PROBLEM TO SOLVE: Word for word, copy the records that follow.

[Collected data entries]
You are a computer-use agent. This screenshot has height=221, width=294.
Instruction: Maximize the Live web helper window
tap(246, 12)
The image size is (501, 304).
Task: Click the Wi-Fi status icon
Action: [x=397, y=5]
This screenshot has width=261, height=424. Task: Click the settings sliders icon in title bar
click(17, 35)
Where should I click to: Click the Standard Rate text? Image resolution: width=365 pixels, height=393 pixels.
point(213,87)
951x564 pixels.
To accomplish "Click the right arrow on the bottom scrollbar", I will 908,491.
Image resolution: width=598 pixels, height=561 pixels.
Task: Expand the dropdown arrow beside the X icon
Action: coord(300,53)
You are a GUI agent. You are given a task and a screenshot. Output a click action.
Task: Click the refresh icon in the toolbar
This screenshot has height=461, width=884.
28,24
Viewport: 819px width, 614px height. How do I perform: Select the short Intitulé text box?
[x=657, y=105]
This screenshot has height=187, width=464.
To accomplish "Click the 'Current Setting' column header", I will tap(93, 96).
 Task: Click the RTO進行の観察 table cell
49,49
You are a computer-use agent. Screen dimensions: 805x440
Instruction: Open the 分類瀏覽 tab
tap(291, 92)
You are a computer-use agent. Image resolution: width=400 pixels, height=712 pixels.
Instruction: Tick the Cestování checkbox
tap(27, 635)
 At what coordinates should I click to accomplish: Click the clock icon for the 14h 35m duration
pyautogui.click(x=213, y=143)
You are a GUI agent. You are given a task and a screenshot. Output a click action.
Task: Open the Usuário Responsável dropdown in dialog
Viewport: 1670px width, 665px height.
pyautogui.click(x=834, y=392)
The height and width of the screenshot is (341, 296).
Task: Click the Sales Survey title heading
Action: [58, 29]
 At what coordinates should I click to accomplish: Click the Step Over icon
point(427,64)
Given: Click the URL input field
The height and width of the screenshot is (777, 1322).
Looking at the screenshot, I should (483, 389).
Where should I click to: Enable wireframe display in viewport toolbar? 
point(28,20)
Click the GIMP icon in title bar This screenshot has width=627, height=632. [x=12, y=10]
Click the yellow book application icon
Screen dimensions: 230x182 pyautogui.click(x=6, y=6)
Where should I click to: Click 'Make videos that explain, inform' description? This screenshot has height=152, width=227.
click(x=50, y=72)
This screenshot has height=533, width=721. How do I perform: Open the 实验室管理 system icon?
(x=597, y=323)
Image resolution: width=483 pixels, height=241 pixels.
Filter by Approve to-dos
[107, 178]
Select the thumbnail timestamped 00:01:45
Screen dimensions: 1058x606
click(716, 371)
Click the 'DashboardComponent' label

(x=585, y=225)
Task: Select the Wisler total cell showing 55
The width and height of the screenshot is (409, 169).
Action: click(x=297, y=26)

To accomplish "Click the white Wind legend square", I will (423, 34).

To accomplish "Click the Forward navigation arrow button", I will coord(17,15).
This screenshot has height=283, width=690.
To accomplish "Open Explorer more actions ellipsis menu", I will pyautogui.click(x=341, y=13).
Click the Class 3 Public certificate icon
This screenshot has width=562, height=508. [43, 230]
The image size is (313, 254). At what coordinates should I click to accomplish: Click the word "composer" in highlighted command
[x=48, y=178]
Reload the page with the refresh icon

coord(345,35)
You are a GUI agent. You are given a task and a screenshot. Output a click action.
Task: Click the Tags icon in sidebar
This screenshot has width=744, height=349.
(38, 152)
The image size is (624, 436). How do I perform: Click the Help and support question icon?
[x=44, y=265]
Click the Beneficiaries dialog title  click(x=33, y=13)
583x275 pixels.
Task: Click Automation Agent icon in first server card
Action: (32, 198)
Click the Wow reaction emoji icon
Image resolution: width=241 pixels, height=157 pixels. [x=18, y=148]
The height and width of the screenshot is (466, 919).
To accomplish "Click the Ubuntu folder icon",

TASK ANSWER:
You are a computer-use agent. This screenshot has height=221, width=294.
Instruction: Maximize the Live web helper window
tap(246, 12)
The image size is (501, 304).
Task: Click the Wi-Fi status icon
Action: [x=397, y=5]
This screenshot has width=261, height=424. Task: Click the settings sliders icon in title bar
click(17, 35)
Where should I click to: Click the Standard Rate text? Image resolution: width=365 pixels, height=393 pixels.
point(213,87)
951x564 pixels.
To accomplish "Click the right arrow on the bottom scrollbar", I will 908,491.
Image resolution: width=598 pixels, height=561 pixels.
Task: Expand the dropdown arrow beside the X icon
Action: coord(300,53)
You are a GUI agent. You are given a task and a screenshot. Output a click action.
Task: Click the refresh icon in the toolbar
This screenshot has height=461, width=884.
28,24
Viewport: 819px width, 614px height. How do I perform: Select the short Intitulé text box?
[x=657, y=105]
This screenshot has height=187, width=464.
To accomplish "Click the 'Current Setting' column header", I will tap(93, 96).
 Task: Click the RTO進行の観察 table cell
49,49
You are a computer-use agent. Screen dimensions: 805x440
Instruction: Open the 分類瀏覽 tab
tap(291, 92)
You are a computer-use agent. Image resolution: width=400 pixels, height=712 pixels.
Instruction: Tick the Cestování checkbox
tap(27, 635)
 At what coordinates should I click to accomplish: Click the clock icon for the 14h 35m duration
pyautogui.click(x=213, y=143)
You are a GUI agent. You are given a task and a screenshot. Output a click action.
Task: Open the Usuário Responsável dropdown in dialog
Viewport: 1670px width, 665px height.
pyautogui.click(x=834, y=392)
The height and width of the screenshot is (341, 296).
Task: Click the Sales Survey title heading
Action: [58, 29]
 At what coordinates should I click to accomplish: Click the Step Over icon
point(427,64)
Given: Click the URL input field
The height and width of the screenshot is (777, 1322).
Looking at the screenshot, I should (483, 389).
Where should I click to: Enable wireframe display in viewport toolbar? 
point(28,20)
Click the GIMP icon in title bar This screenshot has width=627, height=632. [x=12, y=10]
Click the yellow book application icon
Screen dimensions: 230x182 pyautogui.click(x=6, y=6)
Where should I click to: Click 'Make videos that explain, inform' description? This screenshot has height=152, width=227.
click(x=50, y=72)
This screenshot has height=533, width=721. How do I perform: Open the 实验室管理 system icon?
(x=597, y=323)
Image resolution: width=483 pixels, height=241 pixels.
Filter by Approve to-dos
[107, 178]
Select the thumbnail timestamped 00:01:45
Screen dimensions: 1058x606
click(716, 371)
Click the 'DashboardComponent' label

(x=585, y=225)
Task: Select the Wisler total cell showing 55
The width and height of the screenshot is (409, 169).
Action: click(x=297, y=26)

To accomplish "Click the white Wind legend square", I will (423, 34).

To accomplish "Click the Forward navigation arrow button", I will coord(17,15).
This screenshot has height=283, width=690.
To accomplish "Open Explorer more actions ellipsis menu", I will pyautogui.click(x=341, y=13).
Click the Class 3 Public certificate icon
This screenshot has width=562, height=508. [43, 230]
The image size is (313, 254). At what coordinates should I click to accomplish: Click the word "composer" in highlighted command
[x=48, y=178]
Reload the page with the refresh icon

coord(345,35)
You are a GUI agent. You are given a task and a screenshot. Output a click action.
Task: Click the Tags icon in sidebar
This screenshot has width=744, height=349.
(38, 152)
The image size is (624, 436). How do I perform: Click the Help and support question icon?
[x=44, y=265]
Click the Beneficiaries dialog title  click(x=33, y=13)
583x275 pixels.
Task: Click Automation Agent icon in first server card
Action: (32, 198)
Click the Wow reaction emoji icon
Image resolution: width=241 pixels, height=157 pixels. [x=18, y=148]
The height and width of the screenshot is (466, 919).
To accomplish "Click the Ubuntu folder icon",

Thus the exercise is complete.